8. Direct methods can be used to increase the number of dimensions that can be represented. Here, I’ve constructed polymer clay models of embryos and photographed them, to display 3 dimensions. The bilaminar disc model (above) is one of three models in a series, so that the fourth dimension of time can also be represented. The neurula model on the right was also photographed from the ventral view to display mesoderm and endoderm.

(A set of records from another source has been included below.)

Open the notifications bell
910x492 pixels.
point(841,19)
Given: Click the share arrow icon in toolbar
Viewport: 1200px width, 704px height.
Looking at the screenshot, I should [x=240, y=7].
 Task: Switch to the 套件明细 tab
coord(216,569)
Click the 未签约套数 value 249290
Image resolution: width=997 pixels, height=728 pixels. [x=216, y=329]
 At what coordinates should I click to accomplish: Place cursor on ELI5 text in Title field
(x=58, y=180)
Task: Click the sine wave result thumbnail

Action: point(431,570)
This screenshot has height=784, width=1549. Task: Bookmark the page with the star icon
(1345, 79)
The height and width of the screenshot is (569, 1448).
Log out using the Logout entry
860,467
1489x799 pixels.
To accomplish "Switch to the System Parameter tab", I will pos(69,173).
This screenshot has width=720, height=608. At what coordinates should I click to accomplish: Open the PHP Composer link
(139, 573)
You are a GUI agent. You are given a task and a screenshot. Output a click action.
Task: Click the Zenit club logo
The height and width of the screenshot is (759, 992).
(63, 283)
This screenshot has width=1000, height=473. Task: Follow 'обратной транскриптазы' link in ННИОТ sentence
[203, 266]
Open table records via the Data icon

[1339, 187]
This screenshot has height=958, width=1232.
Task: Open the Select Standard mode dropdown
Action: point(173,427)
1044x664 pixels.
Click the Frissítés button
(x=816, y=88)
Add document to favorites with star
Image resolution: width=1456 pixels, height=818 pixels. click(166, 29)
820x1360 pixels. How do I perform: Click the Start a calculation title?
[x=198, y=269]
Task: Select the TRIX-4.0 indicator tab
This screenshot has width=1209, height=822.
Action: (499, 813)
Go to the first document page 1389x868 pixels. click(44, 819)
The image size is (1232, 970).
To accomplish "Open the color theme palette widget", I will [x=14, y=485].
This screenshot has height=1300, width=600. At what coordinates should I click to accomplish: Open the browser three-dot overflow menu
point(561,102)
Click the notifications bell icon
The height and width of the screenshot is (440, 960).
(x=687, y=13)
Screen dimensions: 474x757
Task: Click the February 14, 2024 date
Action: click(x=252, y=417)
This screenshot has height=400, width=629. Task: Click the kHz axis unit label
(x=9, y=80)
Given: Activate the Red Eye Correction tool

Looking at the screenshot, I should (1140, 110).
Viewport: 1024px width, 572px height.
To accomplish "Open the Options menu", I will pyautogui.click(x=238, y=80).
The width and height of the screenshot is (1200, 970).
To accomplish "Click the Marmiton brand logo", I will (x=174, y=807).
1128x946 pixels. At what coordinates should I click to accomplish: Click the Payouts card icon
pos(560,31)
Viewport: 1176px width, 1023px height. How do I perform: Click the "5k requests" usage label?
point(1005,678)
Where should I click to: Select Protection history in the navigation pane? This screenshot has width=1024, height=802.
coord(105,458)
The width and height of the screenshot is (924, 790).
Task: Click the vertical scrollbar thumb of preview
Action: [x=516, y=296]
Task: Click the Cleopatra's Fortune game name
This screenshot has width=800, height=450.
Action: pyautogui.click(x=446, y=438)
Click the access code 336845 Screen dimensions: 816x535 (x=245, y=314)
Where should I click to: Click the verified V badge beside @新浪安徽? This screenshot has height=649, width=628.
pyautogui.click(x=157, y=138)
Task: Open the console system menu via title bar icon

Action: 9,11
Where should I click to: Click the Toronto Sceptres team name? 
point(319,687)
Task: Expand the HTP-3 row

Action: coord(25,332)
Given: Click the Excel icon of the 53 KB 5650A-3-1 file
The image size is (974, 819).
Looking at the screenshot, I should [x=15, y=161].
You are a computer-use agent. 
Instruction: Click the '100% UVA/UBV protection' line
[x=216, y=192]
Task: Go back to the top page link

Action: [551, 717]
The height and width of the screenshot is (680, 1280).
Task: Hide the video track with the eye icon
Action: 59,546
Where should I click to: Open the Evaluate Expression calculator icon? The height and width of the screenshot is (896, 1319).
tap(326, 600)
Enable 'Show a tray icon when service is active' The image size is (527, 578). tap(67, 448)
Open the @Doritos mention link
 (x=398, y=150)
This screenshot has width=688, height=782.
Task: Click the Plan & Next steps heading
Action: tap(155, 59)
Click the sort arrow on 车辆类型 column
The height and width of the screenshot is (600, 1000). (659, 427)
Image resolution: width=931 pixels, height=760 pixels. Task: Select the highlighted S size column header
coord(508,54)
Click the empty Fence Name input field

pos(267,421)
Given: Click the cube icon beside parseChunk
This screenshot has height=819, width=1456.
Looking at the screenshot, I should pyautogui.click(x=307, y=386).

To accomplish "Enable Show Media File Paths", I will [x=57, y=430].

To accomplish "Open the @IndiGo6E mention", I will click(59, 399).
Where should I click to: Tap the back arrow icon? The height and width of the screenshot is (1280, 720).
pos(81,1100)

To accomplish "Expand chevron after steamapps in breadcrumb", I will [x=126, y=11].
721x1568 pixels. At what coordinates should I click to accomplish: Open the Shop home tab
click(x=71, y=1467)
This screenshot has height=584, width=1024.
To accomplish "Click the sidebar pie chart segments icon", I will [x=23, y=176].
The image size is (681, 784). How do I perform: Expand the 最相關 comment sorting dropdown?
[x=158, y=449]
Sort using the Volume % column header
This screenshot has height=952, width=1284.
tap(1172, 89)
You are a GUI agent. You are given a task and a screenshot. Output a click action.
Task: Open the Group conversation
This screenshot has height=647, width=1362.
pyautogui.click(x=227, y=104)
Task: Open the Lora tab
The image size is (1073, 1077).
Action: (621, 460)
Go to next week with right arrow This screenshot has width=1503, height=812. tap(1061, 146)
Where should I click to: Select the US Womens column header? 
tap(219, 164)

9. Summary of Second Week of Human Development Design principles used: * Small multiples- similar graphic design allows viewer to focus on changes that occur * Data compression- fit entire second week onto one sheet, so that key points can be compared within eyespan * Color- here, color is used simply to label and identify * Narratives of space and time- emphasis on changes that occur from day to day

10. Summary of Eye Development * Similar design principles (small multiples, data compression, color) * Self-quiz on congenital eye defects included in text for thread (can be viewed side-by-side with image on computer monitor) * Addressing different learning styles in the text associated with the image: Premature infants may have persistent pupillary membrane, which appears as weblike connective tissue over the pupil. Because of the improvements in caring for very young premature infants (born at 25-26 weeks of gestation), some of your tiniest patients may still have fused eyelids. Once the eyelids begin to open (normally during fetal life), the bulbar and palpebral conjunctivae adopt their proper positions.